» Direction A
Answer these from the holonomy-principle thread:
(i) What does $H$ stand for?
(ii) What condition on $M$ does the reply say is required?
(iii) What kind of path $\gamma : [0,1]\to M$ does the reply consider?
» Direction B
In the holonomy-principle thread, why must $P_\gamma v$ and $P_{\gamma'}v$ be equal for two paths $\gamma$ and $\gamma'$ from $x$ to $y$?
» Direction C
Continue the holonomy-principle thread from its final sentence.

» Source excerpt
----
Proof of the holonomy principle for $1$-forms

Question

Let $M^n$ be a Riemannian manifold with a connection $\nabla$. For a fixed $x\in M$, we define $H:=\text{Hol}_x(\nabla)$ and identify $T_xM\equiv \mathbb{R}^n$. The Holonomy Principle states that:

there is a bijective correspondence between $H$-invariant tensors on $\mathbb{R}^n$ and parallel tensor fields on $M$.

I wasn't able to find any proof I could understand, mainly because of the tensor/bundle dialect, which is still very obscure to me.

I wonder if there is an elementary proof for a particular case, which would shed light on the general idea. For example, if the tensors are $1$-forms, I would have to prove that:

if $\omega_0\in (\mathbb{R}^n)^*$ is $H$-invariant, then there exists $\omega\in\Gamma(TM^*)$ with $\nabla \omega=0$ and $\omega_x=\omega_0$. Conversely, if $\nabla\omega=0$, then $\omega_x$ is $H$-invariant.

Any suggestions?

Answer 1

Constructing $\omega$ from $\omega_0$ is straightforward. We'll need $M$ to be connected though.

For any piecewise smooth path $\gamma : [0,1]\to M$, starting at $x$ and ending at $y$, the parallel transport map $P_\gamma : T_xM\to T_yM$ is an isomorphism of the tangent spaces at $x$ and $y$. Then for any other path $\gamma'$ from $x$ to $y$, if $v\in T_x$, we can produce both the vector $P_\gamma v$ and $P_{\gamma'}v$ in $T_yM$. In order to get a single well defined vector in $T_yM$, these had better be equal.

The condition that $$P_\gamma v = P_{\gamma'}v$$ is equivalent to $$P_{\gamma'}^{-1}P_{\gamma}v=v,$$ but $$P_{\gamma'}^{-1} = P_{\bar{\gamma}'},$$ where $\bar{\gamma}'$ denotes the reverse path of $\gamma$. Thus $P_{\gamma'}^{-1}P_\gamma v= P_{\bar{\gamma}'\cdot\gamma}v$, where $\cdot$ denotes concatenation of paths. But $P_{\bar{\gamma}'\cdot\gamma}\in H$. Thus we can uniquely parallel transport a vector $v\in T_xM$ to any other point $y$ in $M$ as long as $v$ is invariant under $H$. An identical argument shows that this is true for any other sort of tensor as well.
----
» Items listed in a dataset

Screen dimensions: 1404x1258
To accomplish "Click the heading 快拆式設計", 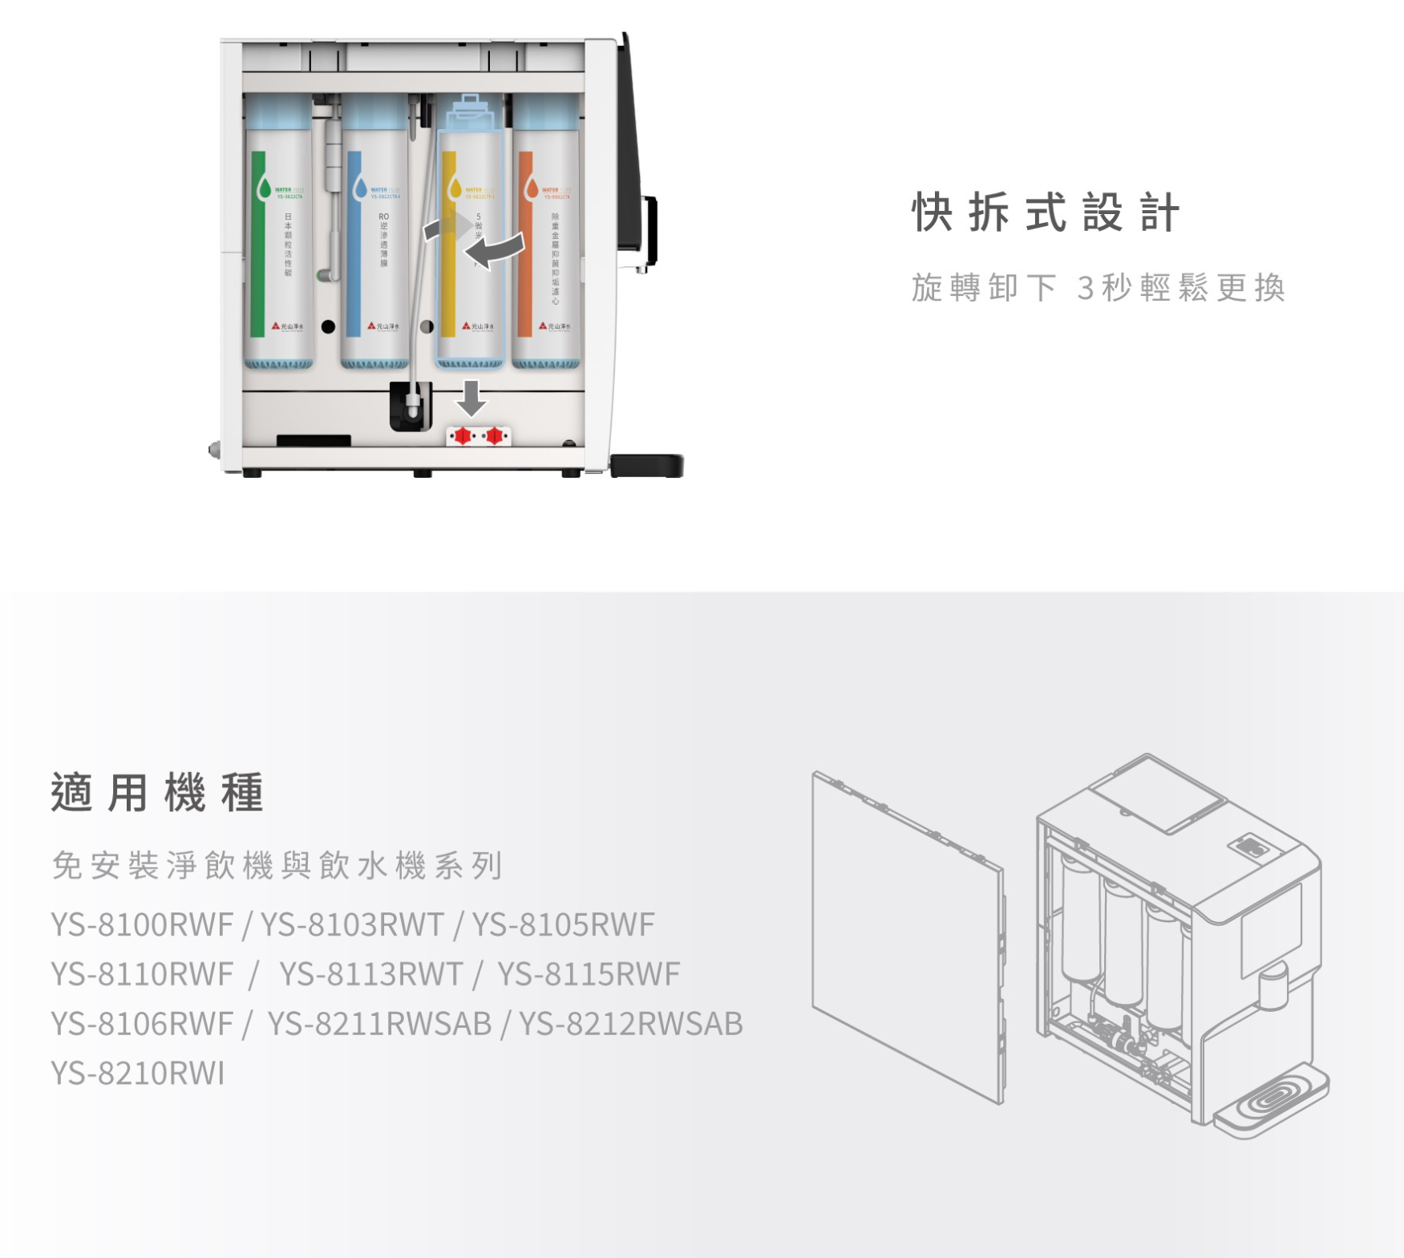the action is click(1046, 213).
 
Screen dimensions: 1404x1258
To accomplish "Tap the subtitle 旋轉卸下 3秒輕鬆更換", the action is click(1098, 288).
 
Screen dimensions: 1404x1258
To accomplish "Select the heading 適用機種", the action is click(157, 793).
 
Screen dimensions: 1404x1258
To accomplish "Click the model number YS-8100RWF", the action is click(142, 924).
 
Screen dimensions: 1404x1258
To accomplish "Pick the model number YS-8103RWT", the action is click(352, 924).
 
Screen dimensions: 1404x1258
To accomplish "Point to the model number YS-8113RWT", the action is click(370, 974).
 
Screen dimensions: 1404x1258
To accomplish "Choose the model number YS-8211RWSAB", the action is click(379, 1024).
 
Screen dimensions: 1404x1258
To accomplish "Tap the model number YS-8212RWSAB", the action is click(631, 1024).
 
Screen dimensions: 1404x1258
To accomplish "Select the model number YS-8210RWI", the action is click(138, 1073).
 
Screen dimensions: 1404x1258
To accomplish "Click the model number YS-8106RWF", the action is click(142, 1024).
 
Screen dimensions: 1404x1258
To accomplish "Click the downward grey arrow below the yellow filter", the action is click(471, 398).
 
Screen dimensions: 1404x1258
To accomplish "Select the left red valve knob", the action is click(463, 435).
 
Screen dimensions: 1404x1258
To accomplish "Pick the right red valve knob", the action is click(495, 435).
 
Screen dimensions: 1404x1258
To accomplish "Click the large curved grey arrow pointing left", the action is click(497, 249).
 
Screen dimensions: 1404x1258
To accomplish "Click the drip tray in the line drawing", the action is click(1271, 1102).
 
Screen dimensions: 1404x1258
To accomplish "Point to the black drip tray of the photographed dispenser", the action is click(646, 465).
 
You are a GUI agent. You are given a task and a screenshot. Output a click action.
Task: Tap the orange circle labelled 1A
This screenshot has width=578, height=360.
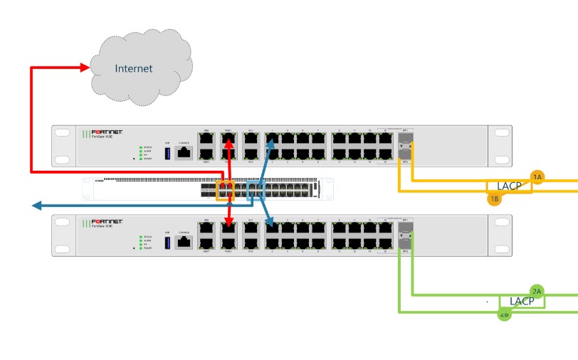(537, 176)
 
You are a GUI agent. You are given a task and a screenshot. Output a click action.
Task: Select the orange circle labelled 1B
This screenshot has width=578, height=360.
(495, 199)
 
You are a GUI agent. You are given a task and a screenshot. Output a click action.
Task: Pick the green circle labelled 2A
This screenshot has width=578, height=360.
----
» Exercise response A
(i) $H$ stands for $\text{Hol}_x(\nabla)$, the holonomy group of $\nabla$ at the fixed point $x$.
(ii) $M$ must be connected.
(iii) A piecewise smooth path starting at $x$ and ending at $y$.

» Exercise response B
Each path transports $v$ to its own vector in $T_yM$. They must coincide so that parallel transport of $v$ yields a single well-defined vector in $T_yM$.

» Exercise response C
To be precise. If $v\in T_xM$ is a vector invariant under the action of $H$, then we can extend it to a parallel vector field on $M$, $V$ by defining $V_y = P_\gamma v$, where $\gamma$ is any piecewise smooth path from $x$ to $y$. The same is true for any $H$-invariant tensor at $x$.

For the converse, we'll also stick to vector fields, since everything generalizes identically to tensor fields.

Conversely, suppose we are given a parallel vector field $V$. Let $\gamma$ be a loop at $x$. Since $V$ is parallel, $V|_{\gamma}$ is a parallel vector field on $\gamma$. However $V_x=V_{\gamma(1)}=V_{\gamma(0)}=P_{\gamma}V_{\gamma(0)} = P_{\gamma}V_x$ by definition of the parallel transport map. Thus $V_x$ must be invariant under $P_\gamma$ for any loop $\gamma$ based at $x$. In other words $V_x$ is invariant under the holonomy action.

Edit

To prove this for $1$-forms, the following lemma will be helpful, which basically says that parallel transport of $1$-forms agrees with parallel transport of tangent vectors.

Let $\gamma$ be a piecewise smooth curve in $M$. Parallel transport along $\gamma$ induces an isomorphism $P_\gamma : T_xM\to T_yM$. This produces an isomorphism $P_\gamma^* : T^*_xM\to T^*_yM$ defined by $P_\gamma^* \omega_x = \omega_x \circ P_\gamma^{-1}$. Then $P_\gamma^* \omega_x = \omega_y$ if and only if there is a 1-form field $\omega$ along $\gamma$ such that $\nabla \omega=0$ and $\omega_0 = \omega_x$ and $\omega_1 = \omega_y$.

Proof.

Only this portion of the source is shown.